The European Union reacted furiously to the ban, calling it disproportionate and scientifically unjustified, and called for it to be immediately lifted.
Medvedev and the EU leaders were speaking after official talks on the second day of a Russia-EU summit, a twice-yearly event. On Thursday, they held informal talks and had dinner.
Medvedev jokingly told journalists the leaders had eaten vegetables including a dish of tomatoes and said he did not know their origin. "We ate tomatoes, even various kinds. I don't know where they came from.
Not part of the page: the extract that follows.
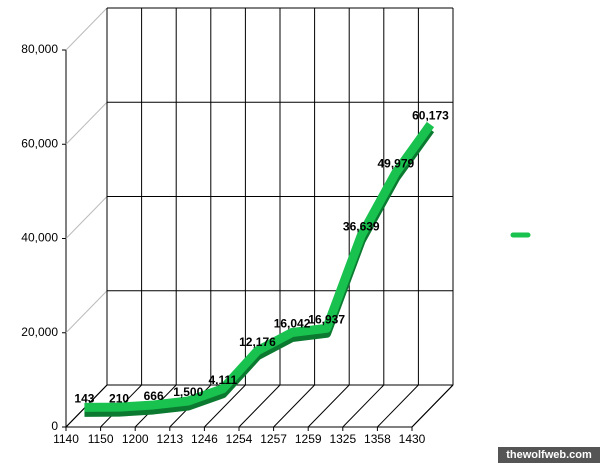 The image size is (600, 463). Describe the element at coordinates (40, 238) in the screenshot. I see `y-tick-label: 40,000` at that location.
We'll live and see," he said.
Both sides said talks had advanced Russia's long-held goal of membership of the World Trade Organisation, although Barroso raised the vegetable issue, saying that issues of "sanitary and phytosanitary measures" would have to be regulated.
Barroso said that "Russia's WTO accession is still possible this year."
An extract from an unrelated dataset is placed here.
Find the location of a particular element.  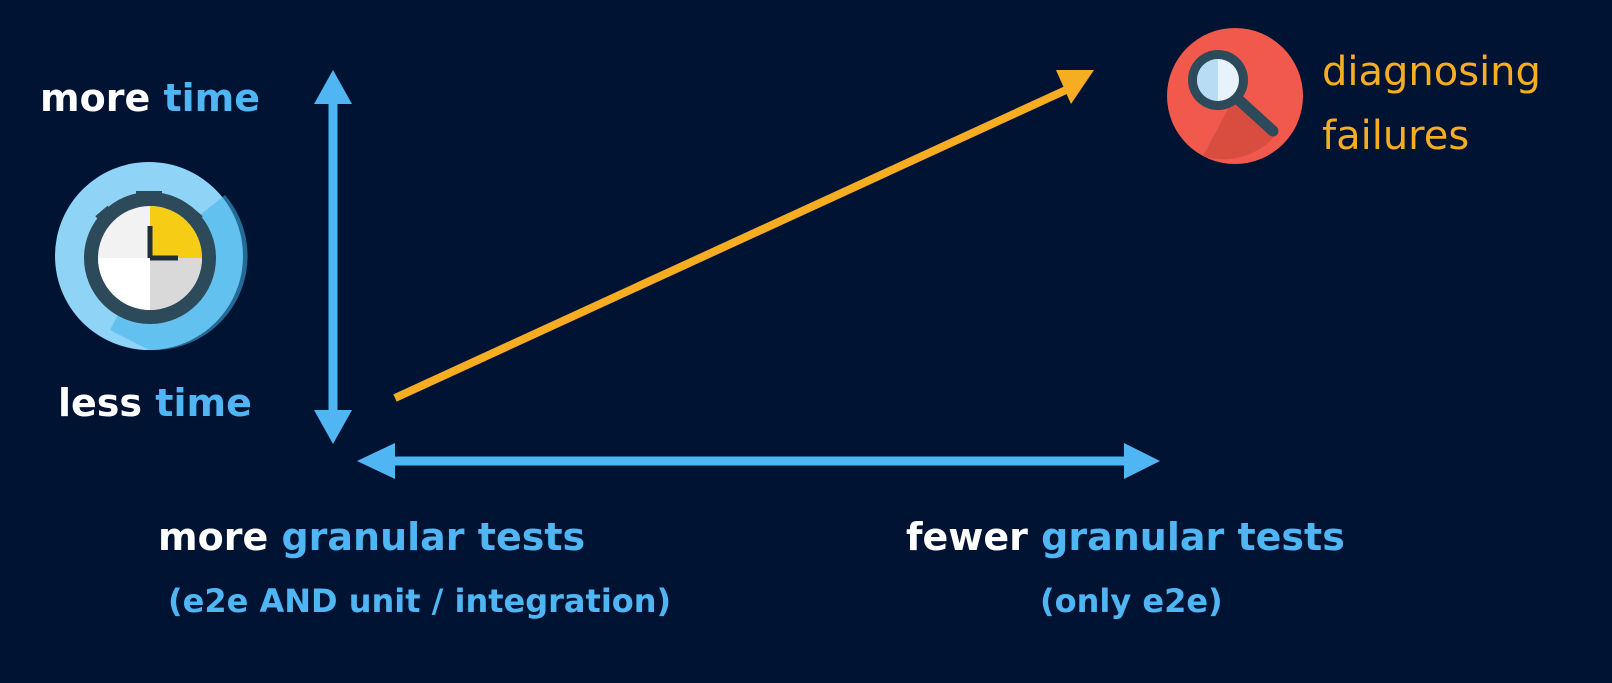

y-axis-top-prefix: more is located at coordinates (96, 98).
Russia is frustrated by its 18-year-long accession process to the WTO, which has left it as the largest economy to remain outside the global trade body.
"We are all very sick of this," Medvedev said, adding that in his view only "insignificant" sticking points remained and the chances were "very high" that Russia could join this year.
"I would urge our partners in the EU to conclude these talks within a month so as to come to the procedure of signing documents by the end of the year on Russia entering the WTO," he stressed.
The European Union only briefly raised Russia's human rights record, with the president of the European Council Herman Van Rompuy talking of "strong concerns."
Russia in turn repeated its calls to scrap the visa regime with the European Union, a long-running grievance.
Medvedev acknowledged that visa talks were at an early stage but said he was pleased with the progress made on easing rules for some groups of Russians, such as students.
"I am pleased with how the process is developing. Last year I had a little less optimism," Medvedev said.